::: RAW RECORDS

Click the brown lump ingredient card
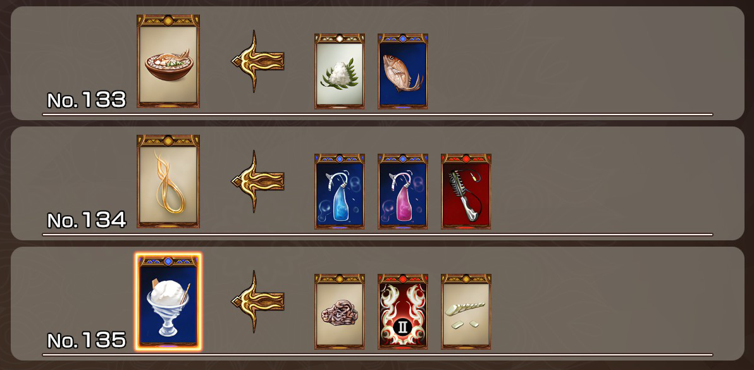click(340, 311)
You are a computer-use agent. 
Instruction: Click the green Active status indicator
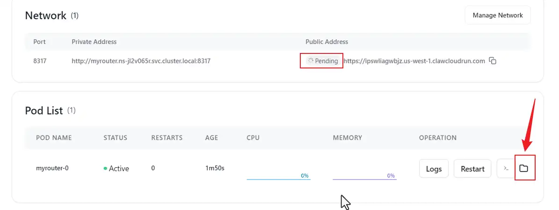(x=116, y=168)
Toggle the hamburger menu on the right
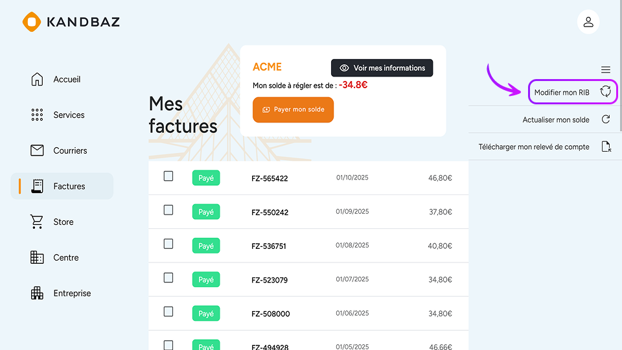This screenshot has width=622, height=350. pyautogui.click(x=606, y=70)
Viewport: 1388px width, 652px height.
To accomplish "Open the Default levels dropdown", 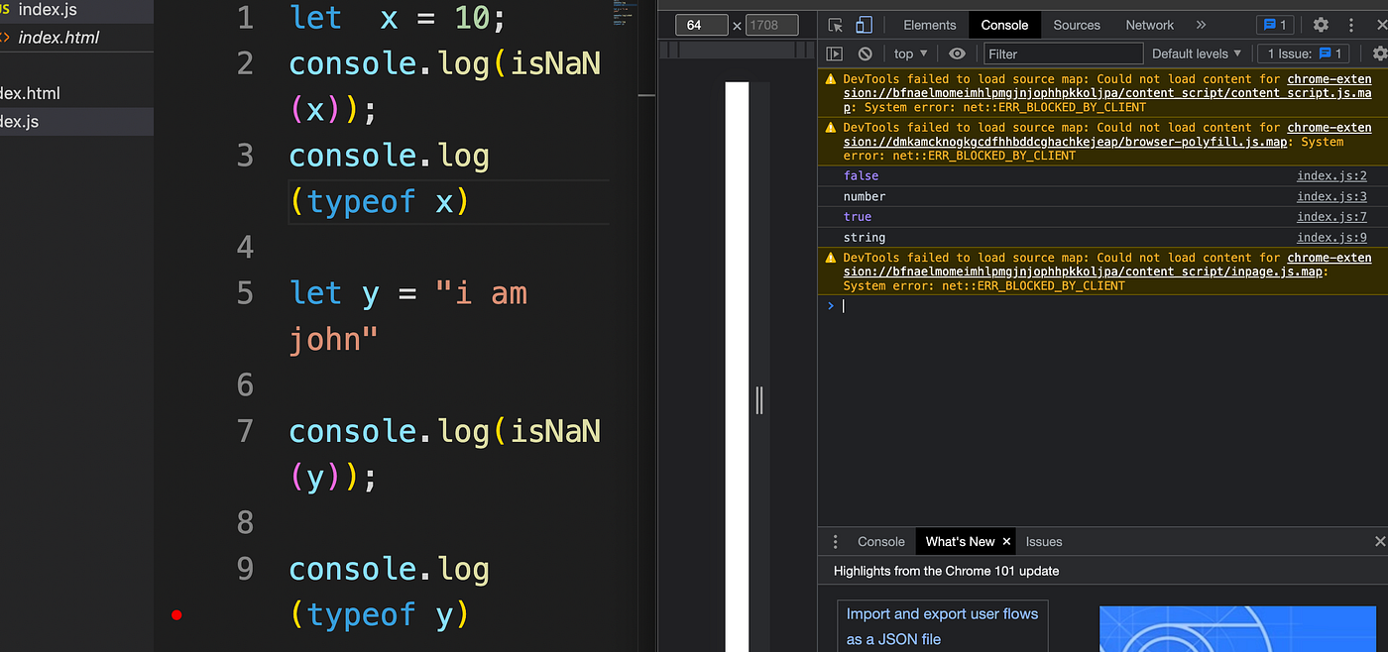I will pos(1196,54).
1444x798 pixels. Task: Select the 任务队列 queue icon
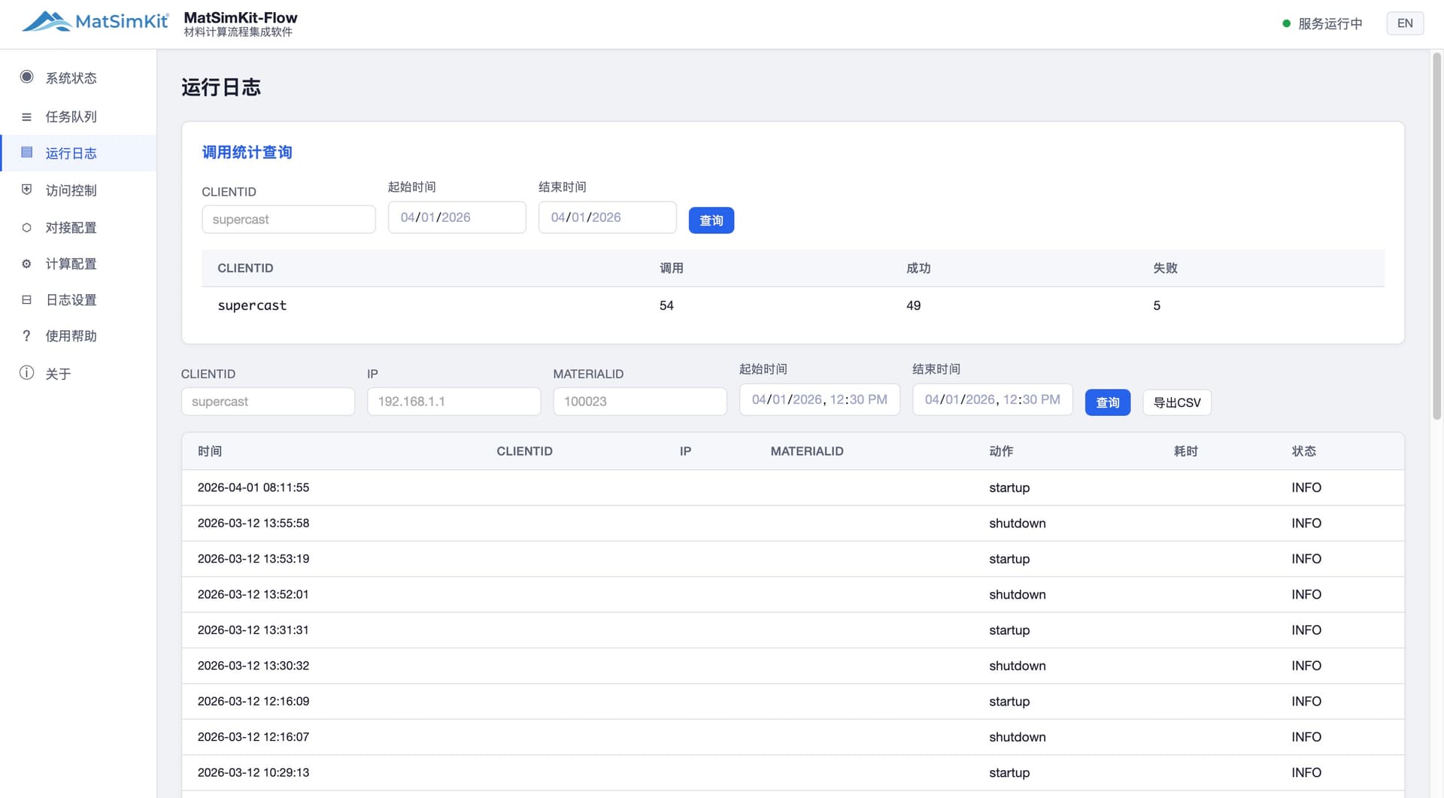tap(27, 116)
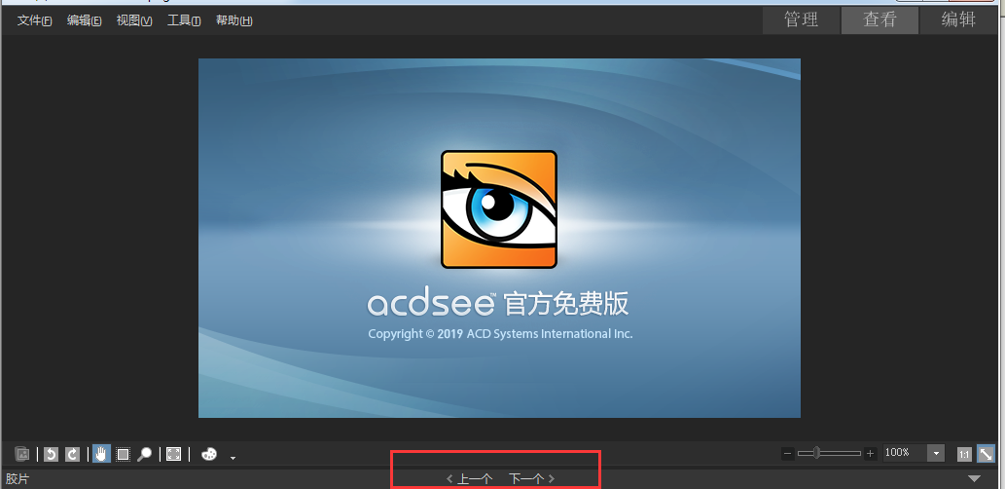Click the zoom out minus button
Screen dimensions: 1005x489
[x=788, y=454]
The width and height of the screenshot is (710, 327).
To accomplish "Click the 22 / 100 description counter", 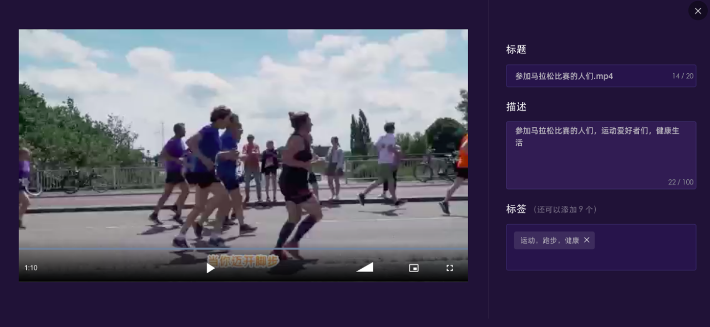I will pos(681,182).
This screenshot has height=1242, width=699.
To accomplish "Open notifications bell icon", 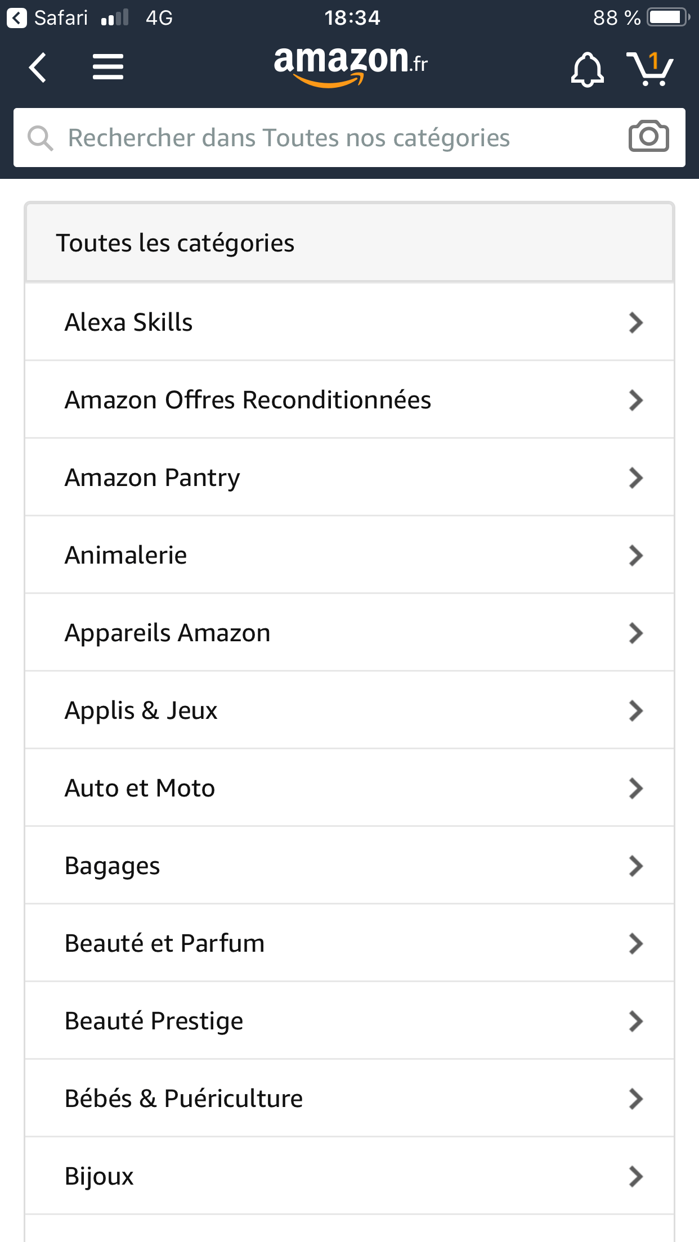I will coord(587,69).
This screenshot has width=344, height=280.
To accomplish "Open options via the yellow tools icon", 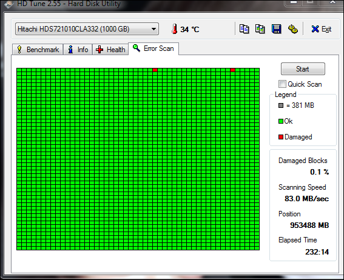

::::::

# WHAT YOU NEED TO DO
Rewrite the records from the line containing "This screenshot has width=344, height=280." through the end of the records, with "yellow" replaced by "orange" and everything else unchanged. Leave the pictures out of your answer.

# ANSWER TO THE EXERCISE
This screenshot has width=344, height=280.
To accomplish "Open options via the orange tools icon", 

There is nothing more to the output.